(SELECTED PASSAGE):
Sappinia dangeardi

Scientific classification
- Domain: Eukaryota
- Clade: Amorphea
- Phylum: Amoebozoa
- Class: Discosea
- Order: Thecamoebida
- Family: Thecamoebidae
- Genus: Sappinia
- Species: S. dangeardi
- Binomial name: Sappinia dangeardi Henderson & Brown 2024
- Type strain: BF22-2A

= Sappinia dangeardi =

- Authority: Henderson & Brown 2024

Species of amoeba

Sappinia dangeardi is a species of amoebae belonging to the phylum Amoebozoa. It is a terrestrial species found growing on cow dung from a farm in Starkville, Mississippi.

== Etymology ==
The specific epithet, dangeardi, was chosen in recognition of the author Pierre Clement Augustin Dangeard, who originally described the genus Sappinia.

== Description ==
Sappinia dangeardi is a species of amoeba belonging to the genus Sappinia, which occasionally exhibits a 'standing' behavior where the cell attaches to the substrate and pushes most of its mass into the open air. In particular, S. dangeardi cells are significantly larger than other species such as S. pedata, both in length and width, as well as in height regarding 'standing' cells.

== Taxonomy ==
Sappinia dangeardi is a species described in 2024 by protistologists Tristan C. Henderson and Matthew W. Brown on a journal article published with other coauthors in the European Journal of Protistology. It was described from amoebae isolated from cow dung at Byrum Farm, Mississippi, USA. These amoebae were cultured on agar and fed with E. coli. The researchers examined the fine morphology of these microbes. Through sequencing of the SSU rDNA gene, the microbes were assessed as members of the genus Sappinia but phylogenetically distinct from all other known species.

(PROVIDED MATERIAL):

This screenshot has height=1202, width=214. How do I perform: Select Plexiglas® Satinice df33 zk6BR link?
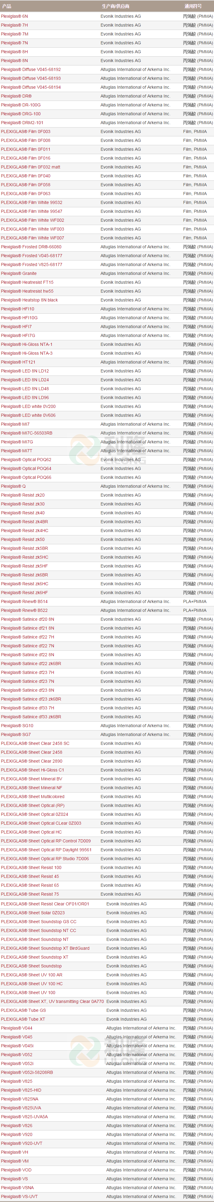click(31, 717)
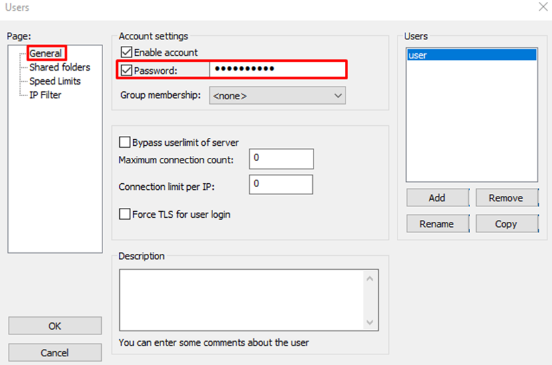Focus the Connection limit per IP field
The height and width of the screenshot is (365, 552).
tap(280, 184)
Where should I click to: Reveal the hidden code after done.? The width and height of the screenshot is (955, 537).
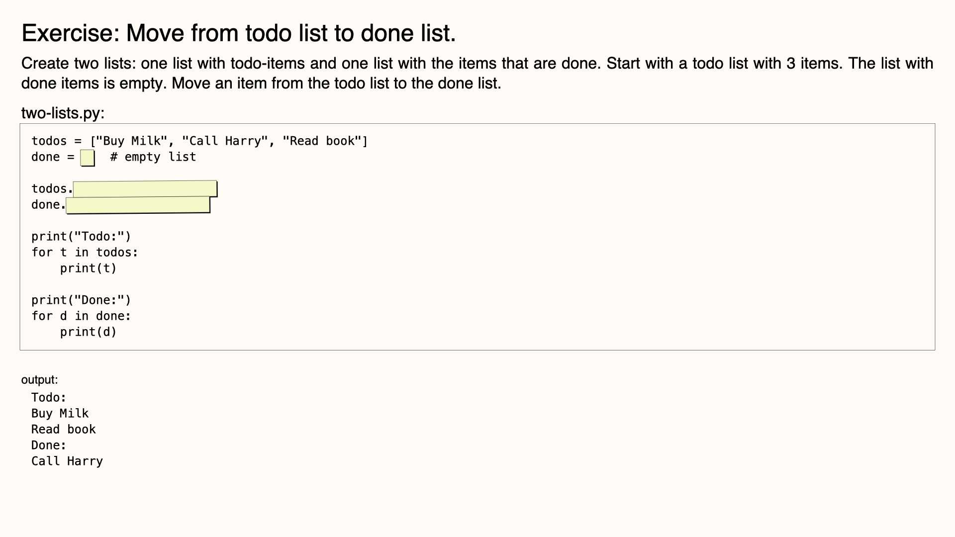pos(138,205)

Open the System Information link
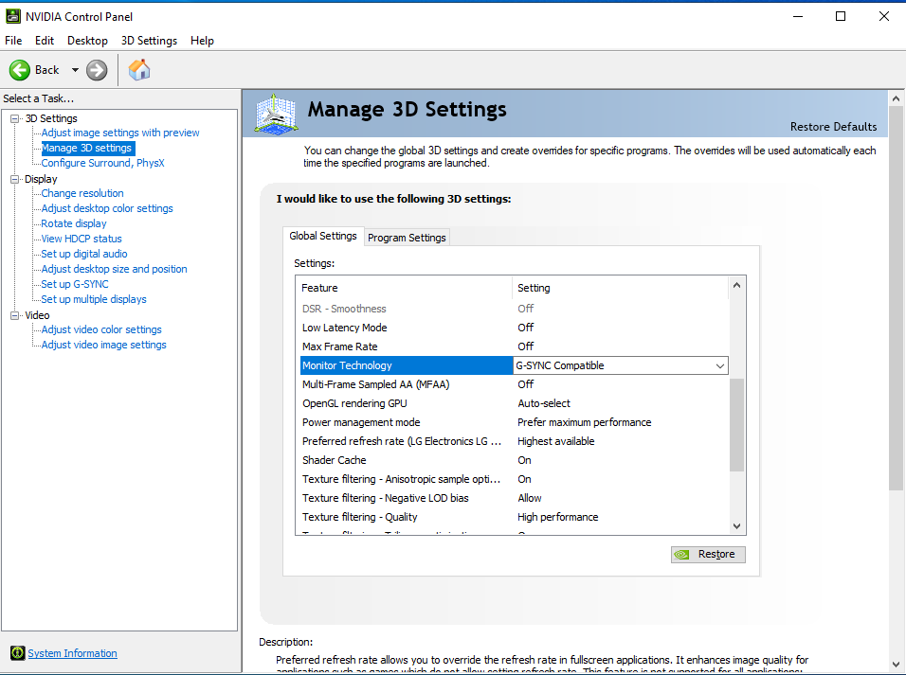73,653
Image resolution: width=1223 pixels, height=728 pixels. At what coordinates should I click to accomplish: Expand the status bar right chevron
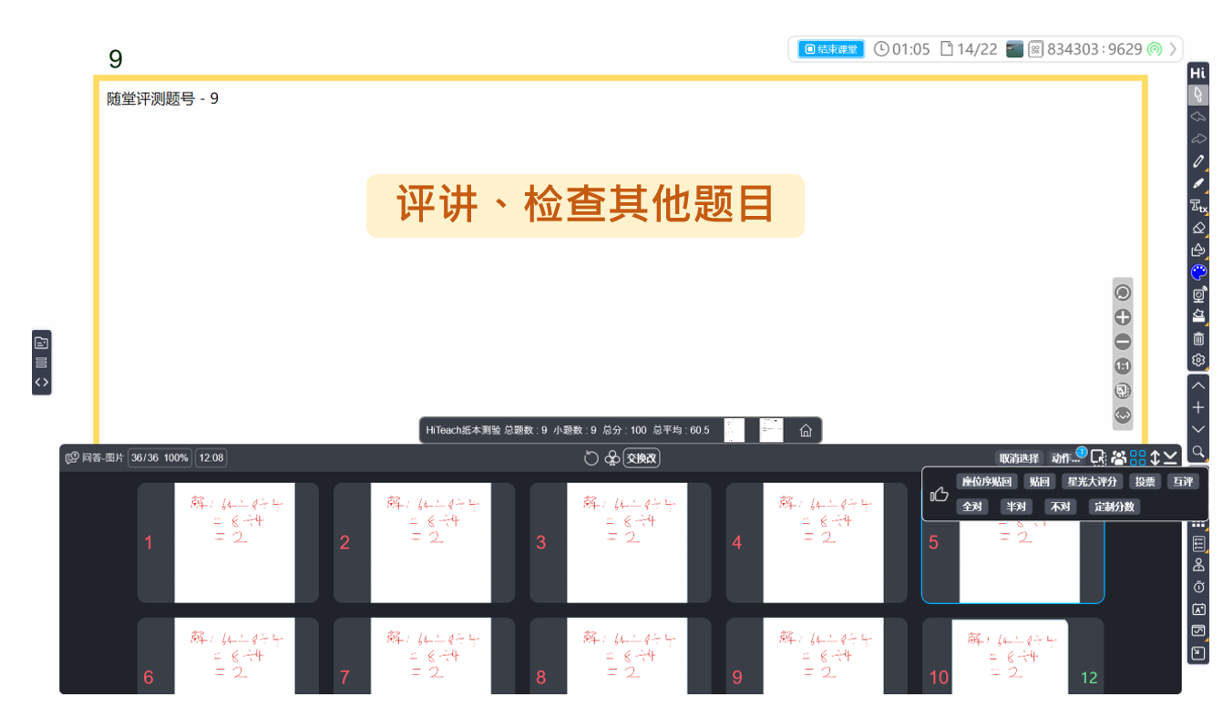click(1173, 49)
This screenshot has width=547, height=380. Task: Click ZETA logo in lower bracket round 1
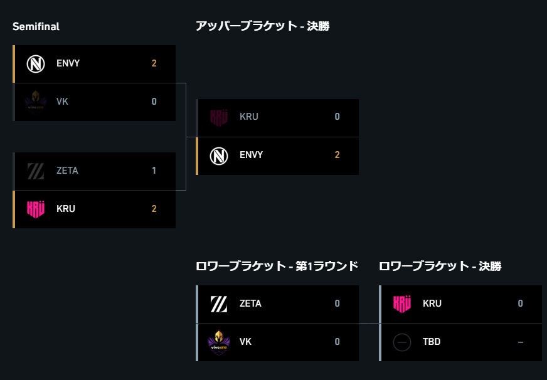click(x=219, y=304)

(TASK STATEMENT):
Quote the passage of the Sappinia dangeardi article that runs between "Sappinia dangeardi is a species of amoebae" and "the genus Sappinia.", inclusive.

(YOUR SOLUTION):
Sappinia dangeardi is a species of amoebae belonging to the phylum Amoebozoa. It is a terrestrial species found growing on cow dung from a farm in Starkville, Mississippi.

== Etymology ==
The specific epithet, dangeardi, was chosen in recognition of the author Pierre Clement Augustin Dangeard, who originally described the genus Sappinia.